You got in a fight last night?
Yeah! Some dude in the bathroom...he was standing there and I notice he's got the same shirt as me on so I'm like...dude you should have called me, we look like idiots...he didn't say anything...so i got pissed and hit him...completely decimated and my hand was all bloody and covered with glass afterward...weird dude, never saw him again that night or since.
Um...Did this guy happen to look almost exactly like you?
Tbell employee was shuffling through my bag, calling off each item i ordered to make sure it was all there. I stopped him halfway through with "guy, don't worry, I'm high as shit, I'll eat anything."
how much land on farmville do you have now? i sold all my shit to make room i need more money... these animals need to know I'm running a business not a charity.
today is like waiting for pizza day in elementary school, but with sex added
yea man just watch out- theres a shitload of broken glass in your bed
Sometimes when I see a shoe on the side of the road, I get a little depressed that I've never partied that hard.
No idea. I woke up in the middle of the night to you drooling and gnawing on my arm. Then you rolled over, punched the air 4 times, then proceeded to talk about your hair in your sleep.

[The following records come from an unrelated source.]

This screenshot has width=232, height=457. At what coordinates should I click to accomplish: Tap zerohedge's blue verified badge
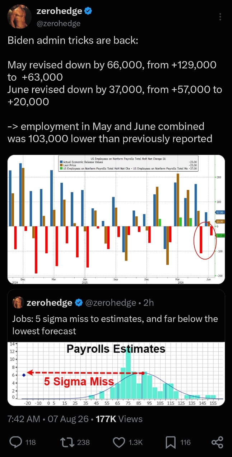pyautogui.click(x=88, y=12)
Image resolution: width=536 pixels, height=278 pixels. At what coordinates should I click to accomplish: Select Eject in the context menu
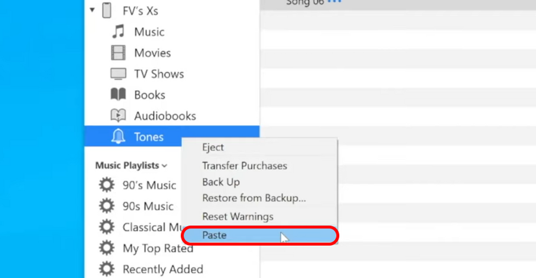(213, 147)

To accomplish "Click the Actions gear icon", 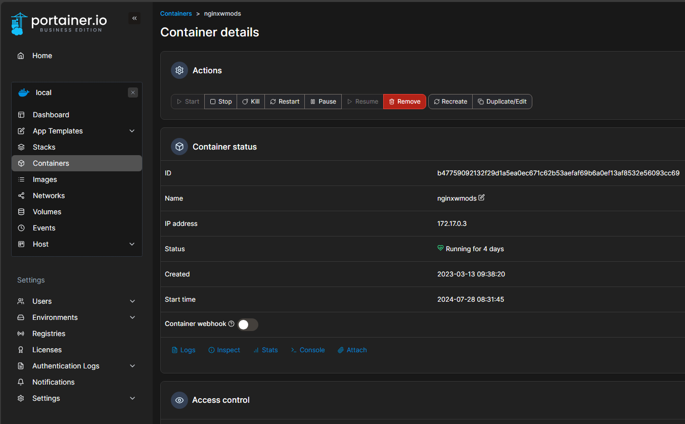I will tap(179, 70).
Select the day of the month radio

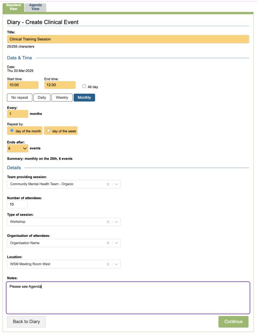point(12,131)
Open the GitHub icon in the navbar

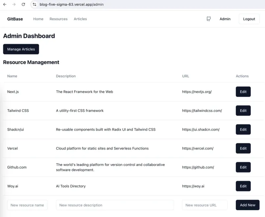click(x=209, y=19)
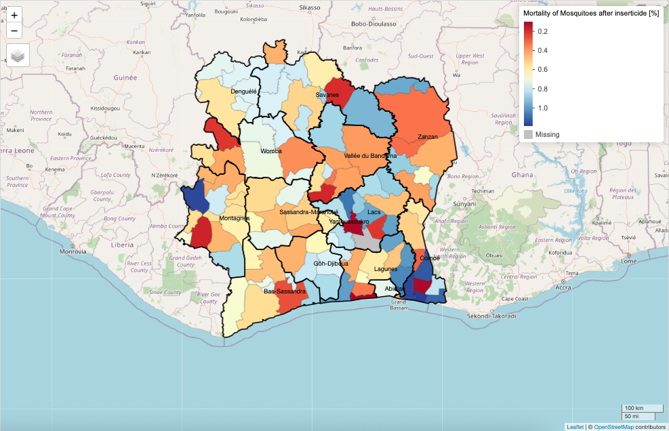This screenshot has height=431, width=669.
Task: Open the map layers control
Action: tap(18, 56)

You were laying in bed whispering and crying to the half eaten burrito saying "why am I shitting so much" and "what did I do to deserve this"
The only thing I regret was that he was wearing a scarf when we made out.
The second time he came it projectile shot in my ear
We were in a spooning position and it shot all the way up. He was like sorry. Physics.
There's glitter in my speakers, piles of cheezits on the floor, a random Audi in the driveway and a homeless dude napping in a lawn chair in the backyard. Wtf happened last night?
Yes... I'll kill two birds with one crazy ecstacy filled night.
So when he asked me to go on a date tonight, I didn't think the words "have you tried a suppository" would be part of the evening.
Am I getting cock blocked by karaoke? That's a first.
I've run into almost every guy I've ever slept with today. It's like they know just how horny I am.